Most chose the latter, but that choice prompts further decisions. Should you specify allegations against Trump in the document? How far should you go to emphasize to readers that details in the document have not – and possibly cannot – be verified?

Poynter was quick to criticize BuzzFeed for publishing the full documents, calling the publication’s actions irresponsible and comparing them to WikiLeaks.

In a memo to staff, Ben Smith, editor-in-chief of BuzzFeed, said there is “serious reason to doubt the allegations,” but “publishing this dossier reflects how we see the job of reporters in 2017.”

“The act of publishing the dossier in its entirety isn't journalism,” Kelly McBride wrote in Poynter. “Vetting the document and determining its veracity? That’s the work of journalists in 2017, or any other year.”
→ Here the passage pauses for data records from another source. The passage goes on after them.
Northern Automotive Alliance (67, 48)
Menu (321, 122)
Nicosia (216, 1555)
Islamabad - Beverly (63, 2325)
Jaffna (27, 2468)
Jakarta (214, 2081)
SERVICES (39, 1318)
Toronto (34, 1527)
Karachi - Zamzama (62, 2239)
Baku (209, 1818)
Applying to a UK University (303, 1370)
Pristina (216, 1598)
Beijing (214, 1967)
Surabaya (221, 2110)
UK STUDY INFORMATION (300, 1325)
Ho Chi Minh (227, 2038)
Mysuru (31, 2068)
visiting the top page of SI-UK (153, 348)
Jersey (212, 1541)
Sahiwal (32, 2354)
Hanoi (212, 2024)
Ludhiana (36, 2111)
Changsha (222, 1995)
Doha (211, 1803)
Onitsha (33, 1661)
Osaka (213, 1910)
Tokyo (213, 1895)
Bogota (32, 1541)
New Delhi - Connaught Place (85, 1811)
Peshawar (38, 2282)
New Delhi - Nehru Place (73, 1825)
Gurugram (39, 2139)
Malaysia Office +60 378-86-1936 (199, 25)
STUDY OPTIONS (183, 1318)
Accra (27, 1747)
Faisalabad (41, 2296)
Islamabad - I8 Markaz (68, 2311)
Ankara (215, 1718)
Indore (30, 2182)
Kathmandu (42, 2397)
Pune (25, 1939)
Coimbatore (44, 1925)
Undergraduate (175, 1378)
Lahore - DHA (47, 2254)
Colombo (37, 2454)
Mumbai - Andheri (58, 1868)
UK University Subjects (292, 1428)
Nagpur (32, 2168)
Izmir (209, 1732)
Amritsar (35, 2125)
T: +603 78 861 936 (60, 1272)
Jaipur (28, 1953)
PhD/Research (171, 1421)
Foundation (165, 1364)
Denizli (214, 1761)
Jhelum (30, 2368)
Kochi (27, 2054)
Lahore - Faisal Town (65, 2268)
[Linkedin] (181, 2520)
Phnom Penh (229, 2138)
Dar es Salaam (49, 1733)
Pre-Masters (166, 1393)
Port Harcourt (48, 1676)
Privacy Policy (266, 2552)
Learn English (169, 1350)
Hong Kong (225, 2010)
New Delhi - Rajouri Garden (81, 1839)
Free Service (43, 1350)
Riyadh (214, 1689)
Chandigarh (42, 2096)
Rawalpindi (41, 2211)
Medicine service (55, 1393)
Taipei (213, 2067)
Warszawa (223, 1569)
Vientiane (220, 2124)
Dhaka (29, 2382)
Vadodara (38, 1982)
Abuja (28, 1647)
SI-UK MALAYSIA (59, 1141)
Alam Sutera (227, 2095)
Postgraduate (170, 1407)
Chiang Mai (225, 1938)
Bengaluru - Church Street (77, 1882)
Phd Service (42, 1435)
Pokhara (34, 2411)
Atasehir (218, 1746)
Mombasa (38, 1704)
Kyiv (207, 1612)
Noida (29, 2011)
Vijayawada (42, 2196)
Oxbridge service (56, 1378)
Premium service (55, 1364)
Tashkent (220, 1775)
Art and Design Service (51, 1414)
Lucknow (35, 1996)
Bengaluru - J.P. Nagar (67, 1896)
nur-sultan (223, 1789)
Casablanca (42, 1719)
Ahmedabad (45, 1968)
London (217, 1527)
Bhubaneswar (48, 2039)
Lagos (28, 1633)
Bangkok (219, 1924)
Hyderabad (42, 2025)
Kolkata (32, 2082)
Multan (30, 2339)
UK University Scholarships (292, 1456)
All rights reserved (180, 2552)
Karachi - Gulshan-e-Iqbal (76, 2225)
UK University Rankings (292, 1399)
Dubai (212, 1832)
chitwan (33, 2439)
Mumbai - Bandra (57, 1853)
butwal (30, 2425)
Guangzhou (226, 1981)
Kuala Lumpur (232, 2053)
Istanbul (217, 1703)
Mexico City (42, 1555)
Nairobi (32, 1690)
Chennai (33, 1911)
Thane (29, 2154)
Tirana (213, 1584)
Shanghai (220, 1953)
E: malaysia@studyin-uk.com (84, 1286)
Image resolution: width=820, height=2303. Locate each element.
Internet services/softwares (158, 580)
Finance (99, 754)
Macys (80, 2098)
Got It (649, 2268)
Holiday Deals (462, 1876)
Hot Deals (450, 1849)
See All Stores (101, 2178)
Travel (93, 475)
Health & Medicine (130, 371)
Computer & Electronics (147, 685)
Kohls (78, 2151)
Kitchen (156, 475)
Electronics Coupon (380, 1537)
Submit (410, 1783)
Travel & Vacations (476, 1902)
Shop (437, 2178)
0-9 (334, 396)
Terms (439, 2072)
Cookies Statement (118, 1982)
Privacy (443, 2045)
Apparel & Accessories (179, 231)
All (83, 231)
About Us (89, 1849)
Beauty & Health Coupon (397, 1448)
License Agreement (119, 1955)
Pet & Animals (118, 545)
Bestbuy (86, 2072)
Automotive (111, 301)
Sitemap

Here’s how other outlets handled the report:

  • The New York Times reported it had received the document earlier but had not published a story because reporters had been unable to verify the claims. They summarized the allegations in the dossier and included specific details.
  • The Washington Post reported it had received the document earlier and been unable to verify it. Reporters did not name specific details in the dossier but summarized allegations.
  • Mother Jones was the first to report on the document in October, when Sen. Harry Reid sent a letter to FBI Director James Comey about the “explosive information.” It summarized the report but did not include specific details.
  • The Guardian reported it had previously obtained the documents but was unable to verify them. Reporters summarized the dossier and named a few specific details.
  • The Associated Press did not say if it had previously received the report. Reporters summarized the allegations in the dossier but did not specify details.
  • Fox News did not say if it had previously received the report. It summarized the dossier but provided no details on the specific allegations.
  • McClatchy had received the document and reporters summarized the dossier’s allegations in one story that only detailed what had been verified. Additional stories provided details on the allegations.

Members of the Senate Intelligence Committee on Tuesday took turns questioning top intelligence officials, who say investigative agencies found compelling evidence of Russian cyber-hacking throughout the 2016 election cycle.